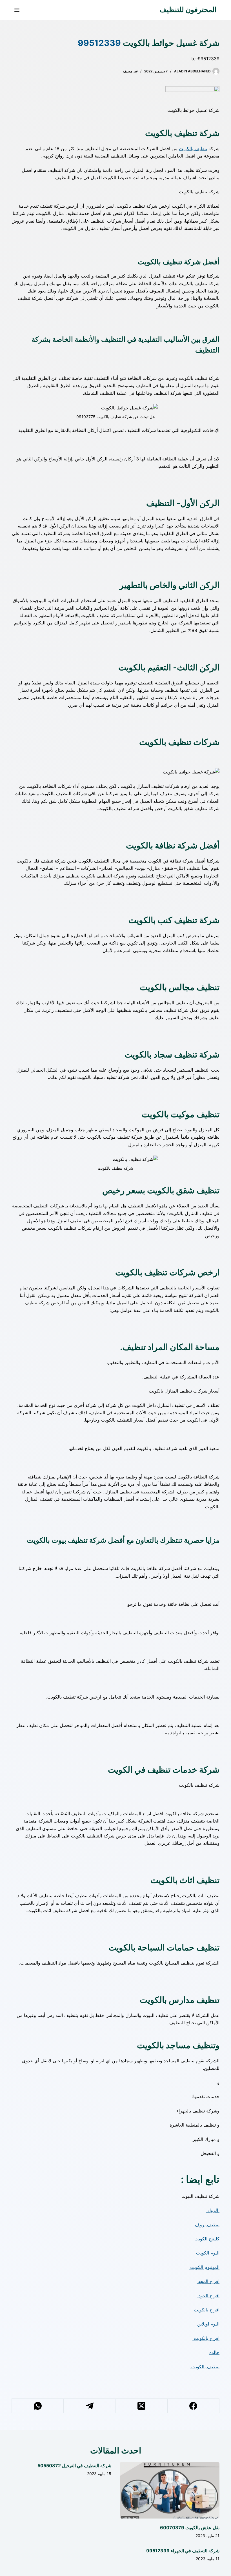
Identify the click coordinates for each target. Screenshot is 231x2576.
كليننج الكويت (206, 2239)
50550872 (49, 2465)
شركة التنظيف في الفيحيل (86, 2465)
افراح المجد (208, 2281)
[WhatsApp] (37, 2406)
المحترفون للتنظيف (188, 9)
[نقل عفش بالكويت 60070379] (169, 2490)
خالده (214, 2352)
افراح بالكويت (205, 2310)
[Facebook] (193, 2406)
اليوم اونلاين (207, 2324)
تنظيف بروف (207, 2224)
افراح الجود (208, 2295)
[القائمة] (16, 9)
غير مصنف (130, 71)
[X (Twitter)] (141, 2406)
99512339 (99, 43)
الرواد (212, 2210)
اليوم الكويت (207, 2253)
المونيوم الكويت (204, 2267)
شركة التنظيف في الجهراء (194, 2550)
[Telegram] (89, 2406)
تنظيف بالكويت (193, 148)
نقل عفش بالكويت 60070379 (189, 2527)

-------------------------

What the exercise asks —
The answer should contain every line of the material exactly as written and no pictures.

Exercise solution —
Identify the click coordinates for each target. Screenshot is 231x2576.
كليننج الكويت (206, 2239)
50550872 (49, 2465)
شركة التنظيف في الفيحيل (86, 2465)
افراح المجد (208, 2281)
[WhatsApp] (37, 2406)
المحترفون للتنظيف (188, 9)
[نقل عفش بالكويت 60070379] (169, 2490)
خالده (214, 2352)
افراح بالكويت (205, 2310)
[Facebook] (193, 2406)
اليوم اونلاين (207, 2324)
تنظيف بروف (207, 2224)
افراح الجود (208, 2295)
[القائمة] (16, 9)
غير مصنف (130, 71)
[X (Twitter)] (141, 2406)
99512339 (99, 43)
الرواد (212, 2210)
اليوم الكويت (207, 2253)
المونيوم الكويت (204, 2267)
شركة التنظيف في الجهراء (194, 2550)
[Telegram] (89, 2406)
تنظيف بالكويت (193, 148)
نقل عفش بالكويت 60070379 (189, 2527)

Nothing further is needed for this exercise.